— START Record extracts —

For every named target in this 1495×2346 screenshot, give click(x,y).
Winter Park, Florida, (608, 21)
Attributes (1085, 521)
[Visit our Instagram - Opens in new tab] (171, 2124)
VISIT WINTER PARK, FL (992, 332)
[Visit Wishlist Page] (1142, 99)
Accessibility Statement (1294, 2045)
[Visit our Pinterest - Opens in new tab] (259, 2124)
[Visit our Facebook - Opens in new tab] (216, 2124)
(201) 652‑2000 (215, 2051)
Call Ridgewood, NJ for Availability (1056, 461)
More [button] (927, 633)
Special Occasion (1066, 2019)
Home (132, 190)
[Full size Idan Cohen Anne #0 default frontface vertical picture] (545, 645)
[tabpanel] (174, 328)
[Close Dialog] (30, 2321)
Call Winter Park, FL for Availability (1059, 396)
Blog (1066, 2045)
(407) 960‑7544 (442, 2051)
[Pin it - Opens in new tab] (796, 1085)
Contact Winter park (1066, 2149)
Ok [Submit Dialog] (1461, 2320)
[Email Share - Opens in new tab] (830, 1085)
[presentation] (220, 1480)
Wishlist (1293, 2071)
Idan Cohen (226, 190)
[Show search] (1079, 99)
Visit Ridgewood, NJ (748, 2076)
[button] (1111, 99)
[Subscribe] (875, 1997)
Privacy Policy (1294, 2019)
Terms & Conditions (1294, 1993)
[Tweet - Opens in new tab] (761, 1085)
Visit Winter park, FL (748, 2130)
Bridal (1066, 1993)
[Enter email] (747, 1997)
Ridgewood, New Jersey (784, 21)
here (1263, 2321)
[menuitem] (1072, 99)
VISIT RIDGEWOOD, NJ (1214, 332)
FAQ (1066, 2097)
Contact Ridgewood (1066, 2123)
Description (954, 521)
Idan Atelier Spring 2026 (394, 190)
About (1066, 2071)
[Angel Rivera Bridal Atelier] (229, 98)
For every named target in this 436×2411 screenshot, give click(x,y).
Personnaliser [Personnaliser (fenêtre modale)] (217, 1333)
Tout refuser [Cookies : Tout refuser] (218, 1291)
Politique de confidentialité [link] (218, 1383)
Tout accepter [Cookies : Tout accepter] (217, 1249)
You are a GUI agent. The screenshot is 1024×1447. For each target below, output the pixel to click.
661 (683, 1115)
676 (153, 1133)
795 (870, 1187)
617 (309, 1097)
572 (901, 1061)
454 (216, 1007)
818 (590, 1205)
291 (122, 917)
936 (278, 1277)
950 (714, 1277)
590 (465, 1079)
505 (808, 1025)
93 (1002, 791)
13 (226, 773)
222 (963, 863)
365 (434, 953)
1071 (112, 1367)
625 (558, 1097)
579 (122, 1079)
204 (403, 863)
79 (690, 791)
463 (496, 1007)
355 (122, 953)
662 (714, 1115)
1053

— END Record extracts —

*Set problem*: Reproduce the entire listing above line for line, changing nothing.

*Result of this task*:
For every named target in this 1495×2346 screenshot, give click(x,y).
Winter Park, Florida, (608, 21)
Attributes (1085, 521)
[Visit our Instagram - Opens in new tab] (171, 2124)
VISIT WINTER PARK, FL (992, 332)
[Visit Wishlist Page] (1142, 99)
Accessibility Statement (1294, 2045)
[Visit our Pinterest - Opens in new tab] (259, 2124)
[Visit our Facebook - Opens in new tab] (216, 2124)
(201) 652‑2000 (215, 2051)
Call Ridgewood, NJ for Availability (1056, 461)
More [button] (927, 633)
Special Occasion (1066, 2019)
Home (132, 190)
[Full size Idan Cohen Anne #0 default frontface vertical picture] (545, 645)
[tabpanel] (174, 328)
[Close Dialog] (30, 2321)
Call Winter Park, FL for Availability (1059, 396)
Blog (1066, 2045)
(407) 960‑7544 (442, 2051)
[Pin it - Opens in new tab] (796, 1085)
Contact Winter park (1066, 2149)
Ok [Submit Dialog] (1461, 2320)
[Email Share - Opens in new tab] (830, 1085)
[presentation] (220, 1480)
Wishlist (1293, 2071)
Idan Cohen (226, 190)
[Show search] (1079, 99)
Visit Ridgewood, NJ (748, 2076)
[button] (1111, 99)
[Subscribe] (875, 1997)
Privacy Policy (1294, 2019)
Terms & Conditions (1294, 1993)
[Tweet - Opens in new tab] (761, 1085)
Visit Winter park, FL (748, 2130)
Bridal (1066, 1993)
[Enter email] (747, 1997)
Ridgewood, New Jersey (784, 21)
here (1263, 2321)
[menuitem] (1072, 99)
VISIT RIDGEWOOD, NJ (1214, 332)
FAQ (1066, 2097)
Contact Ridgewood (1066, 2123)
Description (954, 521)
Idan Atelier Spring 2026 (394, 190)
About (1066, 2071)
[Angel Rivera Bridal Atelier] (229, 98)
For every named target in this 436×2411 screenshot, give click(x,y).
Personnaliser [Personnaliser (fenêtre modale)] (217, 1333)
Tout refuser [Cookies : Tout refuser] (218, 1291)
Politique de confidentialité [link] (218, 1383)
Tout accepter [Cookies : Tout accepter] (217, 1249)
You are a GUI agent. The screenshot is 1024×1447. For each target below, output the pixel to click.
661 (683, 1115)
676 (153, 1133)
795 (870, 1187)
617 (309, 1097)
572 (901, 1061)
454 (216, 1007)
818 (590, 1205)
291 (122, 917)
936 (278, 1277)
950 (714, 1277)
590 (465, 1079)
505 (808, 1025)
93 (1002, 791)
13 (226, 773)
222 (963, 863)
365 (434, 953)
1071 (112, 1367)
625 (558, 1097)
579 (122, 1079)
204 (403, 863)
79 (690, 791)
463 (496, 1007)
355 (122, 953)
662 (714, 1115)
1053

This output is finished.